Museo Urbano
Museo Urbano at UTEP was born on the centennial of the Mexican Revolution in 2010. The Revolution was the first great revolution of the twentieth century and had enormous impact on El Paso and Ciudad Juárez as well as Mexico and the United States. Because of this war, approximately one million Mexicans migrated to the U.S. either temporarily or permanently. This migration reinforced existing Mexican-origin communities in the United States and created Mexican settlements across the country. Juárez was a key city in the Revolution as was El Paso, a city that welcomed refugees and immigrants, housed exiles and revolutionaries, and profited greatly from war-related businesses. Our oldest barrios (Chihuahuita, el Segundo, and Duranguito) as well as downtown still boast turn of the 20th century buildings that hold the rich history of the Revolution.
In 2010, historians David Dorado Romo and Yolanda Chávez Leyva founded Museo Urbano at 500 W. Overland Street as a community space highlighting the history of el Segundo Barrio and Teresita Urrea, one of its most famous residents. The opening of Museo Urbano came on the heels of an exhibit, "El Paso: The Other Side of the Mexican Revolution," at the El Paso Museum of History, based on Dr. Romo's book, Ringside Seat to a Revolution: The Underground Cultural History of El Paso and Ciudad Juárez, 1893-1923. The community space, funded through a Texas Historical Commission Grant to Dr. Paul Edison, brought together historians, artists, musicians, poets, and students to tell the story of the border. In the succeeding years, Museo Urbano has continued to function, working in collaboration with museums such as UTEP’s Centennial Museum, the El Paso Museum of History, and the El Paso Archaeology Museum as well as neighborhoods such as Duranguito.
Mission
Museo Urbano reclaims, researches, preserves, exhibits, and interprets the history of the borderlands, especially El Paso-Ciudad Juárez. In doing so, we foster an understanding of the connections between the local and the global as well as the ties between the past and the present. Museo Urbano invites visitors to reflect on their own place in history, to think critically about history and to act on that knowledge. Museo Urbano accomplishes this through exhibits, lectures, workshops and dialogues in collaboration with other organizations, grassroots groups and educational institutions.
Values
-
Respect – We honor the multiple communities that comprise the borderlands as well as the beautiful and often painful history of this place. We strive to present these histories with respect.

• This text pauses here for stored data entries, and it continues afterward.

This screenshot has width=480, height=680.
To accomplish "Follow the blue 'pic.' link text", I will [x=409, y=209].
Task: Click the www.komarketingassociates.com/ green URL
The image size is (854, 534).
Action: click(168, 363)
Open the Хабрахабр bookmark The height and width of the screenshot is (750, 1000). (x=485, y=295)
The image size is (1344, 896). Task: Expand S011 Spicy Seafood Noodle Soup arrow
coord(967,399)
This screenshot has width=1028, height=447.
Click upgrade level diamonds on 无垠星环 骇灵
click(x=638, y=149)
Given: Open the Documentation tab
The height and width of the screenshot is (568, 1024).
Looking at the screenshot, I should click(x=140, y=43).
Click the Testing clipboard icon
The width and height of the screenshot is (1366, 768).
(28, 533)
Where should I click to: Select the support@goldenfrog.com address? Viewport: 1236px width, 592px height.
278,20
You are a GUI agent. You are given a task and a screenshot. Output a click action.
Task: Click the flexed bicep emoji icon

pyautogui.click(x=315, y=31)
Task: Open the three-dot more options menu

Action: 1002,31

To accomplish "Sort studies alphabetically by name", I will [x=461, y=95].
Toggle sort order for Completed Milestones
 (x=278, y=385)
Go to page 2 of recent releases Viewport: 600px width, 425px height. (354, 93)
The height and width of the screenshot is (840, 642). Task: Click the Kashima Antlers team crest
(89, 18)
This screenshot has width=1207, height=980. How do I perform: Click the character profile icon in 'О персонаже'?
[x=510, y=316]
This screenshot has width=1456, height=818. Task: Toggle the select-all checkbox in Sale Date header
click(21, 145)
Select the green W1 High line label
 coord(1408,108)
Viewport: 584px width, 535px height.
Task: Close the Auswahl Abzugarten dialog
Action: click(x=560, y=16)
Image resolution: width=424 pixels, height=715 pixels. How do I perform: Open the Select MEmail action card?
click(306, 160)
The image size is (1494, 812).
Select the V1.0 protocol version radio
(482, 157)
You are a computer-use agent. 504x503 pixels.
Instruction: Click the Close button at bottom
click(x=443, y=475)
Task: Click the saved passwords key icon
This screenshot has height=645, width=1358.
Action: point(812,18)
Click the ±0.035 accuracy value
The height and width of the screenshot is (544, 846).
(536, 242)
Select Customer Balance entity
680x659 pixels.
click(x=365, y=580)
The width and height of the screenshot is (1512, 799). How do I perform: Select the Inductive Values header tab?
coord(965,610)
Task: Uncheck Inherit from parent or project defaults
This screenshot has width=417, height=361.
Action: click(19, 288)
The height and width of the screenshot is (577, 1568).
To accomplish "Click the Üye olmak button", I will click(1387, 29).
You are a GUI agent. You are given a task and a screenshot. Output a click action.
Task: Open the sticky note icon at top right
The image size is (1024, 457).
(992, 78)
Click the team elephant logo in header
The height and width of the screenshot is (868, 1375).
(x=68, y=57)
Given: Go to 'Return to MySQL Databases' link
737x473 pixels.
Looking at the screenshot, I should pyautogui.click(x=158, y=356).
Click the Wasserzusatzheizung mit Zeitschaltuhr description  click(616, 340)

- Reciprocity – We believe that the creation and interpretation of history is a mutual act. We do not “give voice” to the community. The community has a voice. We listen and work reciprocally with community members to understand our history.
-
Responsibility – As part of an institution of higher education, we take serious our responsibility to the community to improve life in the borderlands through nurturing scholarly and creative work.
- Social Justice – Museo Urbano emerged from a history of social justice activism. We acknowledge that institutions of higher education have had antagonistic and contentious relationships with communities of color and working-class communities. While recognizing the inherent power relationships, we also believe that universities and communities can work in partnership to advance social justice.
Honors and Awards
- National Council on Public History awarded Museo Urbano the “2013 NCPH Outstanding Public History Award.”
- Museo Urbano was chosen as one of 20 sites nationally to develop the National Immigration Dialogues, International Coalition of Sites of Conscience (2014-15).
- We were invited by the Brazilian government's Amnesty Commission and the International Coalition of Sites of Conscienceto present dialogue training to an international group at “Memory: A Pillar of Transitional Justice and Human Rights,” Sao Paulo (2014).
- The Texas House of Representatives honored Museo Urbano via Resolution No. 2667 (2014).
- Selected by the Cooper-Hewitt Smithsonian Design Museum as a featured museum in “By the People: Designing a Better America” exhibit, New York City (2016-17).